The Accidental Asian: Notes of a Native Speaker is a collection of memoirs and essays by American writer Eric Liu published in 1998. One of his arguments criticizes the unified Asian American movement with uniform interests. The book was well received by major reviewers, including The New York Times Book Review and Time magazine.

==Essays==
The Accidental Asian is a collection of seven essays and short memoirs by Liu. In the first chapter, "Song for My Father", the author recounts the story of his father's death and a memory book compiled by family and friends for the funeral. However, much of the book's content remains unknown to him as he is not able to read the Chinese text. He laments the inability to read Chinese despite being able to speak the language in the next chapter, "Notes of a Native Speaker". The discussion on family also involves a memoir of his paternal grandmother in the final chapter, "Blood Vows". In "The Chinatown Idea", Liu writes about a short history of the New York City Chinatown. The titular chapter, "The Accidental Asian", criticized the idea of a unified Asian American movement with uniform interests. Liu argues against a monolithic community citing statistical evidence that more than half of Asian Americans under 34 years old are married to non-Asians. He also argues that Asians have taken the place of the Jews as the new "model minority" in "The New Jews". International topics are also covered in "Fear of a Yellow Planet", including the 1996 United States campaign finance controversy which involved individuals of Chinese descent who contributed to President Bill Clinton's re-election campaign.

==Reviews==
Liu's book was generally well received by book reviewers.
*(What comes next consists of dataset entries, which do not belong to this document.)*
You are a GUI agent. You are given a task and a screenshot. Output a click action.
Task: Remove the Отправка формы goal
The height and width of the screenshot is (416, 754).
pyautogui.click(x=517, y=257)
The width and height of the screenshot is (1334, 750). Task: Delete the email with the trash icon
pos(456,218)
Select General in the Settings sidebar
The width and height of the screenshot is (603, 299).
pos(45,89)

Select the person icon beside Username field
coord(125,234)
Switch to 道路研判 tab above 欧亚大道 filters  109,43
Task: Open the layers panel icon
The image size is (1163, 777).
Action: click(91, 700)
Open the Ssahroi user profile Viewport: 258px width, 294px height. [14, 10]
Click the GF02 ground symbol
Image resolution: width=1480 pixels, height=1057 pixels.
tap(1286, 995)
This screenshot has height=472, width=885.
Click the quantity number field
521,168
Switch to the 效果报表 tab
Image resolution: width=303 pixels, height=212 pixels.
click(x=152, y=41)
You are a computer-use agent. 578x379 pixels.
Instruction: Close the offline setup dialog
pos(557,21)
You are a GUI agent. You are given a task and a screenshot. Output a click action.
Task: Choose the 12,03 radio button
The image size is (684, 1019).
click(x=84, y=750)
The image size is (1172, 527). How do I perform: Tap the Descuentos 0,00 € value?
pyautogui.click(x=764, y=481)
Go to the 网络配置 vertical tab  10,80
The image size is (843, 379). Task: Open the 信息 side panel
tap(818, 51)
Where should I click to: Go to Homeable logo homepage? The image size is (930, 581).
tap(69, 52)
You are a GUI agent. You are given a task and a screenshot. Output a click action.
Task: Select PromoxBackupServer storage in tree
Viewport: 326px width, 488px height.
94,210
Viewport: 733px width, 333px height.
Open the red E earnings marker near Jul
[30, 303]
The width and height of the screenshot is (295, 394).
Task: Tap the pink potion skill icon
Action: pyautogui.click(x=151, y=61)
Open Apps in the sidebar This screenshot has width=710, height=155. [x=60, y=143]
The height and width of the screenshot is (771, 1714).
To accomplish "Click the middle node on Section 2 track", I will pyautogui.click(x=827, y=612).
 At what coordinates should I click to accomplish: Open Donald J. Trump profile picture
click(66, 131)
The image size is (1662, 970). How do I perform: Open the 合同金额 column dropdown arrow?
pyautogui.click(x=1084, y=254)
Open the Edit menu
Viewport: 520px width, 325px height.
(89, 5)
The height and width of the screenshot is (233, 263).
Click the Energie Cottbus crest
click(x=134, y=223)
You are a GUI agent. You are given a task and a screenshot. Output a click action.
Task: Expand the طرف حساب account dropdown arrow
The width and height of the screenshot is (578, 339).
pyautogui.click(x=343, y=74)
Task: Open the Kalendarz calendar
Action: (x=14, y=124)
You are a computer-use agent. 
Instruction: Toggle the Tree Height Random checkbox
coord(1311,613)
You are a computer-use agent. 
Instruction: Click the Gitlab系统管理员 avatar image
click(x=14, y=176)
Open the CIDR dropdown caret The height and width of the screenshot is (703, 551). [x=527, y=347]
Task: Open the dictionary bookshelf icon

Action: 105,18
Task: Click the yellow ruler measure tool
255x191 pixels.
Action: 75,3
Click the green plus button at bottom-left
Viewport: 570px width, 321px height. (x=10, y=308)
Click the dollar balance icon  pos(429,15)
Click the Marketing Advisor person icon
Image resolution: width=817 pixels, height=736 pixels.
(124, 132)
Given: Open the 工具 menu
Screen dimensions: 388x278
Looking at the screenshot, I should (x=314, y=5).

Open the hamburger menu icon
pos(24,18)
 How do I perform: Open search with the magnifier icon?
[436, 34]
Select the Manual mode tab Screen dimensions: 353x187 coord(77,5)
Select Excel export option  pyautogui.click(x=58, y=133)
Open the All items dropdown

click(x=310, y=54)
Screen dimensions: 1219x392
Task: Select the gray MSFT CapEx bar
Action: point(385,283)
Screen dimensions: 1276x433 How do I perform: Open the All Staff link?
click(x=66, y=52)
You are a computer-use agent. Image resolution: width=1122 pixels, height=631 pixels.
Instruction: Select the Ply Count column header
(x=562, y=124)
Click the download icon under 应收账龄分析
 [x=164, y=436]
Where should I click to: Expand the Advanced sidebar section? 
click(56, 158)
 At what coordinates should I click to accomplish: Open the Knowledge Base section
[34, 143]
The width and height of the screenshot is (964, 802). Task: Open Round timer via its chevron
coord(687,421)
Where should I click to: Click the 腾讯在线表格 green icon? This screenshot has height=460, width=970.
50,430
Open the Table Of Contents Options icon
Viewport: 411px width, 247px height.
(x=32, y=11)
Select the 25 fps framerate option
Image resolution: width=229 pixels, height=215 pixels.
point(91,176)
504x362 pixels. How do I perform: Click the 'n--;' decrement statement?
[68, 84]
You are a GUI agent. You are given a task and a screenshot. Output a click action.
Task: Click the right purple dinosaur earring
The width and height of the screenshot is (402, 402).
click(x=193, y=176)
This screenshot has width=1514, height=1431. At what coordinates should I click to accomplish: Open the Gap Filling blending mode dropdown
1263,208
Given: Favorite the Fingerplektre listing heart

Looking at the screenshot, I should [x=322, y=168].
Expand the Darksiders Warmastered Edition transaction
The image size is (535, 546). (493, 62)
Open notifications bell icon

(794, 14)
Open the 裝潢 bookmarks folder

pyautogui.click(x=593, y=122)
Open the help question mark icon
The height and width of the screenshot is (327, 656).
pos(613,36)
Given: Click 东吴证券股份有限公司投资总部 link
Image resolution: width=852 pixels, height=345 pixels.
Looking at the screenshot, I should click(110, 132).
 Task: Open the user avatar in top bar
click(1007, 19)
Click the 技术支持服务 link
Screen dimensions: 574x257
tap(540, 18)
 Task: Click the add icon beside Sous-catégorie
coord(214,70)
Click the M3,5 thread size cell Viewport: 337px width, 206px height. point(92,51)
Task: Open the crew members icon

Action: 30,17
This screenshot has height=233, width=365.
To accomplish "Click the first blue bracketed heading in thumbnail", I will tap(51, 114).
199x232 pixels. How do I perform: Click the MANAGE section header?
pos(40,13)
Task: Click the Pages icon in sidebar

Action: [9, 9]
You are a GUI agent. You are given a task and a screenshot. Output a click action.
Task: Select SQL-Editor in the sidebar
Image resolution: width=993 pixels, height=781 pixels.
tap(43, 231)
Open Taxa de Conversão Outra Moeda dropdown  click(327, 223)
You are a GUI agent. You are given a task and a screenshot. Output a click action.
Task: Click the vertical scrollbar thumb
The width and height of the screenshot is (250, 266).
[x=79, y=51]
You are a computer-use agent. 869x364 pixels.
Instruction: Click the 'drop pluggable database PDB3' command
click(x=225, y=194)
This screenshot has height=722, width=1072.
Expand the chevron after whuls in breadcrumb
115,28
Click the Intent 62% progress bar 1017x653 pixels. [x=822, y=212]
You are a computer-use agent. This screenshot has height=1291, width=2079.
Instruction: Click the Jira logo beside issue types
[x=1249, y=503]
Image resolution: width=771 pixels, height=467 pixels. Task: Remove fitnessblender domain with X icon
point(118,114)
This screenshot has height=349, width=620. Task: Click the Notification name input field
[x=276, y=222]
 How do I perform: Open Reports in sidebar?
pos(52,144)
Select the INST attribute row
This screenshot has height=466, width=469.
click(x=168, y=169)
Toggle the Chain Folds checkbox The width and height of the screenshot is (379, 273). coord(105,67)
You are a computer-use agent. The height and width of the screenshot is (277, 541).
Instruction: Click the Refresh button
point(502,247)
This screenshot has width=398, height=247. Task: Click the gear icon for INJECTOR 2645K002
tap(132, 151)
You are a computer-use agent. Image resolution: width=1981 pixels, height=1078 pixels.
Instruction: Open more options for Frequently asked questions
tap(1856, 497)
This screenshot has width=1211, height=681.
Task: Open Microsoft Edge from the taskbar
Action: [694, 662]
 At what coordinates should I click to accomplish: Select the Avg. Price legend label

Writing for The New York Times Book Review, writer Gary Krist praised The Accidental Asian because it is "enriched by elements beyond polemics", and Liu's work "covers a lot of territory without succumbing to glibness". Romesh Ratnesar, in a review for Time magazine, praised Liu's balanced approach toward racial topics. In the process, he "sacrifices depth for breadth", as exemplified in his discussion on the links between Chinese and Jewish cultures. This approach also caused Ratnesar to be somewhat disappointed at Liu's broad treatment of affirmative action topics.

==Bibliography==
- Liu, Eric (1998). "The Accidental Asian: Notes of a Native Speaker"
- Liu, Eric (1999). "The Accidental Asian: Notes of a Native Speaker"
- Liu, Eric (1999). "偶然生為亞裔人: 一位ABC的成長心路"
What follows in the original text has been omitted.